Date of Award

2010

Degree Type

Report

Degree Name

Master of Science (MS)

Department

Mathematics and Statistics

First Advisor

James Powell

Second Advisor

James Haefner

Abstract

In this paper, we begin by extending existing deterministic and individual-based ecological models for sexual dimorphism and adaptive speciation into density-based mathematical models describing the density or number of individuals with various trait values, or phenotypes. These density-based models describe the dynamics of a population of males and females using both clonal and sexual reproduction. Each generation, the populations are subject to mating, mutation, and ecological dynamics including infraspecific competition and carrying capacity of the environment. By avoiding individual-based models, we are able to avoid simulations and instead achieve repeatable results.

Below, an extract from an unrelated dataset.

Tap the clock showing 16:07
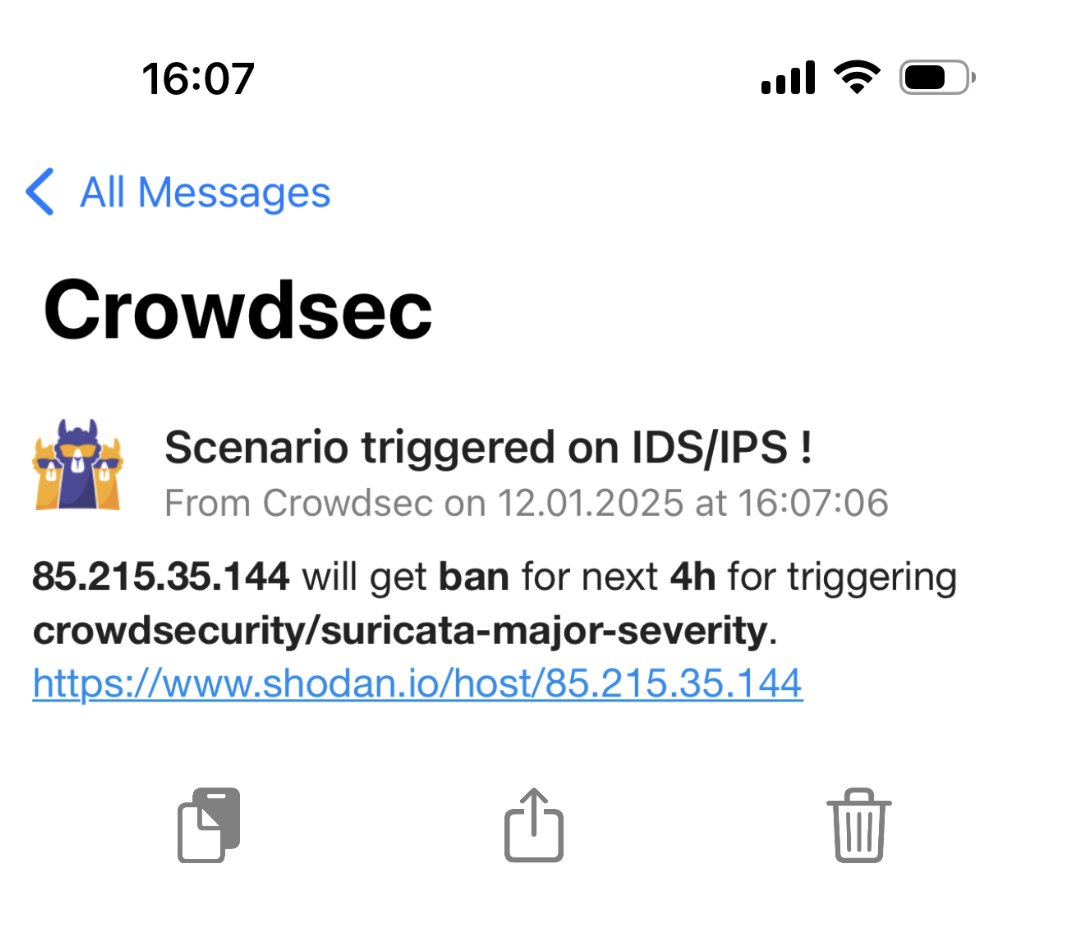Image resolution: width=1074 pixels, height=942 pixels. tap(199, 78)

Implementing these models numerically, we are able to show how clonal reproduction readily results in sexual dimorphism or evolutionary branching. We compare the numerical results to a stability analysis for the case of a monomorphic population and showcase the need for a more complex stability analysis of a non-monomorphic population. We then evaluate the effect of the rate of mutation and, for a population mating sexually, show how the addition of shared material between genders eliminates sexual dimorphism and evolutionary branching whenever the ratio of shared material gets too large.

Adding the restriction that populations at the beginning of each generation follow a Gaussian distribution, we are able to utilize a method called Effective Particle Theory to analytically determine six difference equations relating the population, mean and variance of each gender, to the same parameters in the next generation. Comparing numerical results to the analytic Effective Particle Theory results, we show how the Effective Particle Theory can provide a good approximation of the numeric results in cases where the populations remain unimodal and how the method might be extended to describe bimodal or multimodal populations.